→ Requirement: Copy the items word for word, starting at the line that contains "Given: Click the custom" and ending with the last line of the items.

---------- The input ----------

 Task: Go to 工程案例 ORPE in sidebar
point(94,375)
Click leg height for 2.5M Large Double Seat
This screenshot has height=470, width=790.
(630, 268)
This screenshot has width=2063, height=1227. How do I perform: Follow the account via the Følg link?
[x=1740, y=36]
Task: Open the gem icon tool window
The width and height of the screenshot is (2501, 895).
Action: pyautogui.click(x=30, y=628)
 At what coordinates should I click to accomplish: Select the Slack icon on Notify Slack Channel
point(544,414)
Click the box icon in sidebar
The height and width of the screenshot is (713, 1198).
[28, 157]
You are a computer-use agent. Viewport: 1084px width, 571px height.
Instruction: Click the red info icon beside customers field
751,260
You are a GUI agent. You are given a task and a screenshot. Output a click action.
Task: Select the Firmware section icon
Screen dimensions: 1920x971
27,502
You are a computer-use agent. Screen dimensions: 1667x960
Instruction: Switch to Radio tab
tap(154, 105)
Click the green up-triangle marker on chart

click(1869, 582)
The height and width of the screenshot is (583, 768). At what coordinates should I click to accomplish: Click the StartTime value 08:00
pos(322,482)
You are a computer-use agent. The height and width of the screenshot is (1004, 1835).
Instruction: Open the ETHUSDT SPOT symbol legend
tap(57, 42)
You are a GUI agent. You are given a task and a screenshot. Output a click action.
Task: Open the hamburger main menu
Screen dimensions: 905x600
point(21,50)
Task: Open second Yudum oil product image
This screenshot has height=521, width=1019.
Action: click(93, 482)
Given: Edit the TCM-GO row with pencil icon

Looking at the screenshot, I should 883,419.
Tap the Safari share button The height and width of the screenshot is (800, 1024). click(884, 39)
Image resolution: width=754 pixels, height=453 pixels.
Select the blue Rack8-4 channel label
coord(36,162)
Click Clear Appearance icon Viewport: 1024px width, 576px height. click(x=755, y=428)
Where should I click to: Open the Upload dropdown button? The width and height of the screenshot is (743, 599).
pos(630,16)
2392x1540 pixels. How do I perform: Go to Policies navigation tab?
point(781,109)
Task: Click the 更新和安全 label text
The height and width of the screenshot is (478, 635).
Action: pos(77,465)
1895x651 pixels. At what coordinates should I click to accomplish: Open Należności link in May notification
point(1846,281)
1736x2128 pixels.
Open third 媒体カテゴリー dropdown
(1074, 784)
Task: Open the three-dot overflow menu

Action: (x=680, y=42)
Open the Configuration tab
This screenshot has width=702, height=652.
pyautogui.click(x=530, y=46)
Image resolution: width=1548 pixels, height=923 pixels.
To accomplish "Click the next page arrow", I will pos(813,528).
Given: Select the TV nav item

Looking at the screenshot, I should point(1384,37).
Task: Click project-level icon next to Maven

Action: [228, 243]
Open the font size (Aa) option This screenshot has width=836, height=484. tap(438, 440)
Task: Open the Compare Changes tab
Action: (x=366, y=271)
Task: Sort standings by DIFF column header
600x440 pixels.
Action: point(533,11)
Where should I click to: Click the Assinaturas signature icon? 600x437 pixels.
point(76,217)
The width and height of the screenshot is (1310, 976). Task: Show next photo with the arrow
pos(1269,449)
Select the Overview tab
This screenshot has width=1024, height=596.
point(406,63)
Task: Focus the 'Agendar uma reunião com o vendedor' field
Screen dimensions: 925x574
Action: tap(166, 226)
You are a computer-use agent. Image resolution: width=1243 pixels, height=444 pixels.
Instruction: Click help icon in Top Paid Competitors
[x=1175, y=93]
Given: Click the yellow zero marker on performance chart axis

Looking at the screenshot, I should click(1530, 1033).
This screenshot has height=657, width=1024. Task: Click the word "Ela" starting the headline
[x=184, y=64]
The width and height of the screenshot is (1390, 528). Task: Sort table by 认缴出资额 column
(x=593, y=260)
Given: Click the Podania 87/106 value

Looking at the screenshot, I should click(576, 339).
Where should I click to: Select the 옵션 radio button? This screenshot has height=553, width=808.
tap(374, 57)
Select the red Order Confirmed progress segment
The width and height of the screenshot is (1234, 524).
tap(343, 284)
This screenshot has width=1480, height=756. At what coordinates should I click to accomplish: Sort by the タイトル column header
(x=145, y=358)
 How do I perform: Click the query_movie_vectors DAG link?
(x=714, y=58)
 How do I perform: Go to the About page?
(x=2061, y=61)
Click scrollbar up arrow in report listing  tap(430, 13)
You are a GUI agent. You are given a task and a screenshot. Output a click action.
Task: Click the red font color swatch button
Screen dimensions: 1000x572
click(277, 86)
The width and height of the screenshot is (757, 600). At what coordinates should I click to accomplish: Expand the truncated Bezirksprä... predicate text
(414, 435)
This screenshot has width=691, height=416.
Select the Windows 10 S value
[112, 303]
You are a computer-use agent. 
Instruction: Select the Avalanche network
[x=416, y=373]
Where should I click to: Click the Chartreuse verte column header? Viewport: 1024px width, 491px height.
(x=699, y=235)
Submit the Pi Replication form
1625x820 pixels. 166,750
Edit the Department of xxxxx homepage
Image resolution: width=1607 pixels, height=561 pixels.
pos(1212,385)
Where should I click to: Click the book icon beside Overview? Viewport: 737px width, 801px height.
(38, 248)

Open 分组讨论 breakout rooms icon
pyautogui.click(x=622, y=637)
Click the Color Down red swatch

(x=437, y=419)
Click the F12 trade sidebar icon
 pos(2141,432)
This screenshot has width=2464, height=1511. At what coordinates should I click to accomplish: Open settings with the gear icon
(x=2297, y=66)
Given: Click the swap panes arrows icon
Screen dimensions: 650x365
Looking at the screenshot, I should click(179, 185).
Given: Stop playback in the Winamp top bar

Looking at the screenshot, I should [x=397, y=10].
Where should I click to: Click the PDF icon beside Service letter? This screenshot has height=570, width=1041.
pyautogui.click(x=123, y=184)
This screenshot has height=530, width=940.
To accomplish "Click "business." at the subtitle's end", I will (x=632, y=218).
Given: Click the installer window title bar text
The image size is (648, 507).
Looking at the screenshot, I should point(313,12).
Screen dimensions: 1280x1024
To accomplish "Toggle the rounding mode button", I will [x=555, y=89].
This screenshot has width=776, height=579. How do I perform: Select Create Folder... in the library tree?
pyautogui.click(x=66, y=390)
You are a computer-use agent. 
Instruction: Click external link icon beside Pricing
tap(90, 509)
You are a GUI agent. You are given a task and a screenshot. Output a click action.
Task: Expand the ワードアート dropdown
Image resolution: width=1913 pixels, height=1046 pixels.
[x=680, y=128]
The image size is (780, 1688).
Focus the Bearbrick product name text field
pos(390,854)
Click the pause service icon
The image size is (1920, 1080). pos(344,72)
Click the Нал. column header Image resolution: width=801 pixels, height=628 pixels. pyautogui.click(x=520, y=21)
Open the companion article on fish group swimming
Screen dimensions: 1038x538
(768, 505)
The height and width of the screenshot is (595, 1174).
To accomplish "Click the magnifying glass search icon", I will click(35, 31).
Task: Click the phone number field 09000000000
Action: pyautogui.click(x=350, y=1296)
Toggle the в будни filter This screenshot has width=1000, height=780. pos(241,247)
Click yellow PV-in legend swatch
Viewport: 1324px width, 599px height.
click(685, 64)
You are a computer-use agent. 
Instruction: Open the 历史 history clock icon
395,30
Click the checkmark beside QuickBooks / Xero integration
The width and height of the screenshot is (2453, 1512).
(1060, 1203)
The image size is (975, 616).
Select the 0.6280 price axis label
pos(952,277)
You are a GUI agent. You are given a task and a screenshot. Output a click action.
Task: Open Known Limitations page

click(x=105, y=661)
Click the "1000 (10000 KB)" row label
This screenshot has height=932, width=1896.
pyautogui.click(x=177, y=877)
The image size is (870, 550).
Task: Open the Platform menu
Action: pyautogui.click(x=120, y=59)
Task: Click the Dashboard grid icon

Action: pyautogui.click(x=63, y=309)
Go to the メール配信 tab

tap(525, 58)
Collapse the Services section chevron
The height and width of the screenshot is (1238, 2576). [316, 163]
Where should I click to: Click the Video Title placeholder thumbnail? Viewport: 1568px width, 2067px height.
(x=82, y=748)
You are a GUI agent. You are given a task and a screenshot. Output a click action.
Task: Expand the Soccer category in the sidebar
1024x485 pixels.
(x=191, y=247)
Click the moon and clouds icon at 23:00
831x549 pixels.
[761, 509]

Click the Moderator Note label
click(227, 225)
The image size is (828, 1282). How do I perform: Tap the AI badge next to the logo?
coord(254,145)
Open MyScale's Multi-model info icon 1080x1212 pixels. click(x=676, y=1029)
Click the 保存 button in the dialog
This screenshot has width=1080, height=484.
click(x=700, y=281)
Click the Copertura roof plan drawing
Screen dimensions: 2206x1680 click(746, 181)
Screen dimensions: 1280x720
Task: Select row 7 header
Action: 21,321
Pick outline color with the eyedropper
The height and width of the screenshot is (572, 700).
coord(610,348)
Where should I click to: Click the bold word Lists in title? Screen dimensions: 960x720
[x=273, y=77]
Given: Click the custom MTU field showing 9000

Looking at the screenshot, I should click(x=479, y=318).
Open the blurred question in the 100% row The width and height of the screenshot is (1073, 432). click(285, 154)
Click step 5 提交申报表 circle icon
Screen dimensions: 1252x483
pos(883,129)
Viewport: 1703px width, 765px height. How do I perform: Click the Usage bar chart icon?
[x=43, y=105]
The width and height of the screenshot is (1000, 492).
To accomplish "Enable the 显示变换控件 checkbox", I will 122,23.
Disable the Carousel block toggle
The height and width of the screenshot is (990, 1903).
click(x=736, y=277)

----------

→ Solution below:
Given: Click the custom MTU field showing 9000

Looking at the screenshot, I should click(x=479, y=318).
Open the blurred question in the 100% row The width and height of the screenshot is (1073, 432). click(285, 154)
Click step 5 提交申报表 circle icon
Screen dimensions: 1252x483
pos(883,129)
Viewport: 1703px width, 765px height. How do I perform: Click the Usage bar chart icon?
[x=43, y=105]
The width and height of the screenshot is (1000, 492).
To accomplish "Enable the 显示变换控件 checkbox", I will 122,23.
Disable the Carousel block toggle
The height and width of the screenshot is (990, 1903).
click(x=736, y=277)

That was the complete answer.